As described in greater detail herein, the embodiments described herein facilitate the operation of well-related tools. For example, a variety of data (e.g., downhole data and surface data) may be collected to enable optimization of operations of well-related tools such as the downhole well tool 36 illustrated in FIG. 1 by the surface processing system 42 illustrated in FIG. 2 (or other suitable processing systems). In certain embodiments, the data may be provided as advisory data by the surface processing system 42 (or other suitable processing systems). However, in other embodiments, the data may be used to facilitate automation of downhole processes and/or surface processes (i.e., the processes may be automated without human intervention), as described in greater detail herein, by the surface processing system 42 (or other suitable processing system).

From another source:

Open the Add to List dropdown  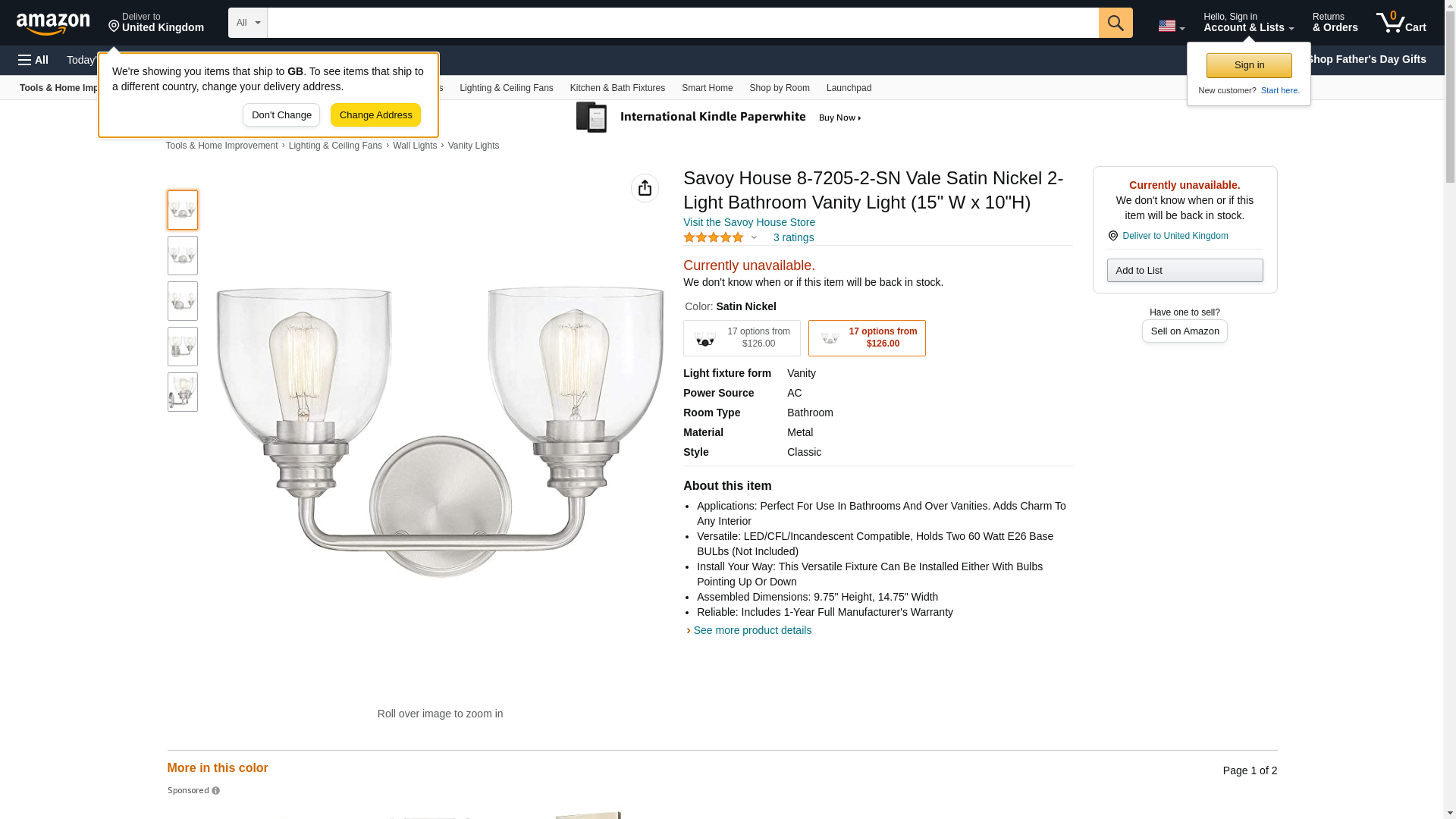pos(1184,271)
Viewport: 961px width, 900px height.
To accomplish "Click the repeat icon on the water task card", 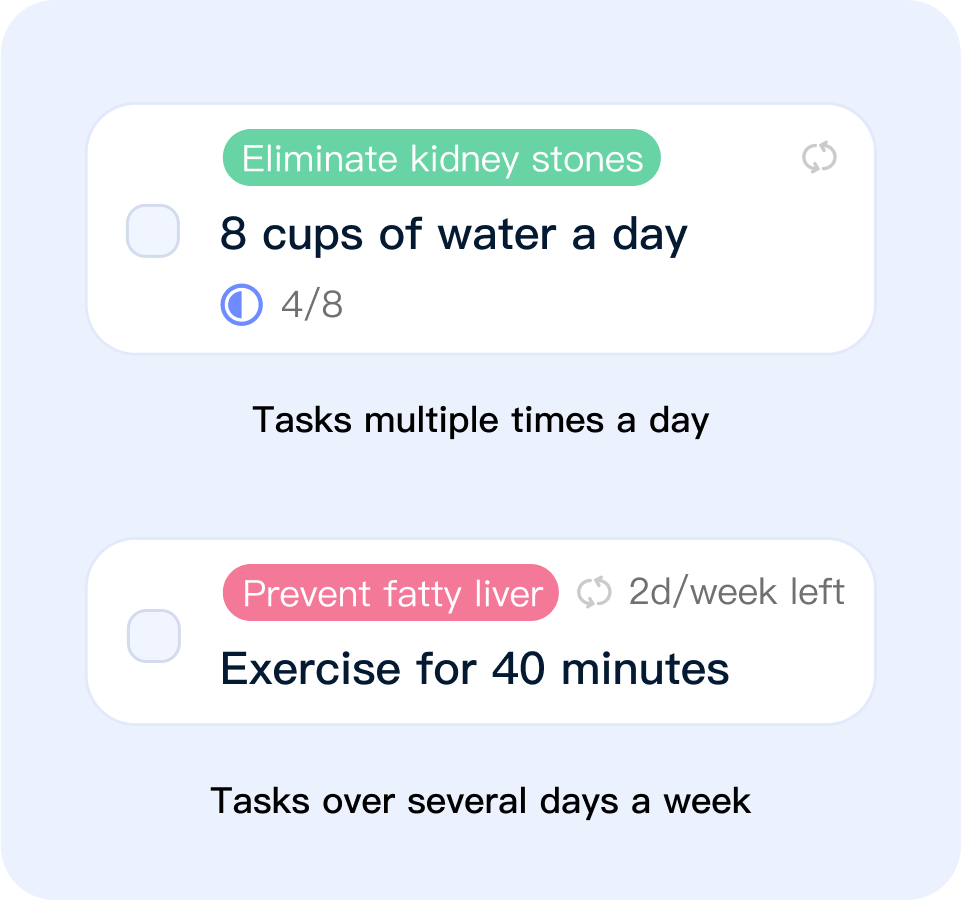I will click(x=820, y=158).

The embodiments described herein may enhance downhole operations by improving the efficiency and utilization of data to enable performance optimization and improved resource controls.

As described in greater detail herein, in certain embodiments, downhole parameters may be obtained via, for example, downhole sensors 40 while the downhole well tool 36 is disposed within the wellbore 14. In certain embodiments, the downhole parameters may be obtained in substantially real time and sent to the surface processing system 42 via wired or wireless telemetry. In certain embodiments, downhole parameters may be combined with surface parameters by the surface processing system 42. In certain embodiments, the downhole and surface parameters may be processed by the surface processing system 42 during use of the downhole well tool 36 to enable automatic (e.g., without human intervention) optimization with respect to use of the downhole well tool 36 during subsequent stages of operation of the downhole well tool 36.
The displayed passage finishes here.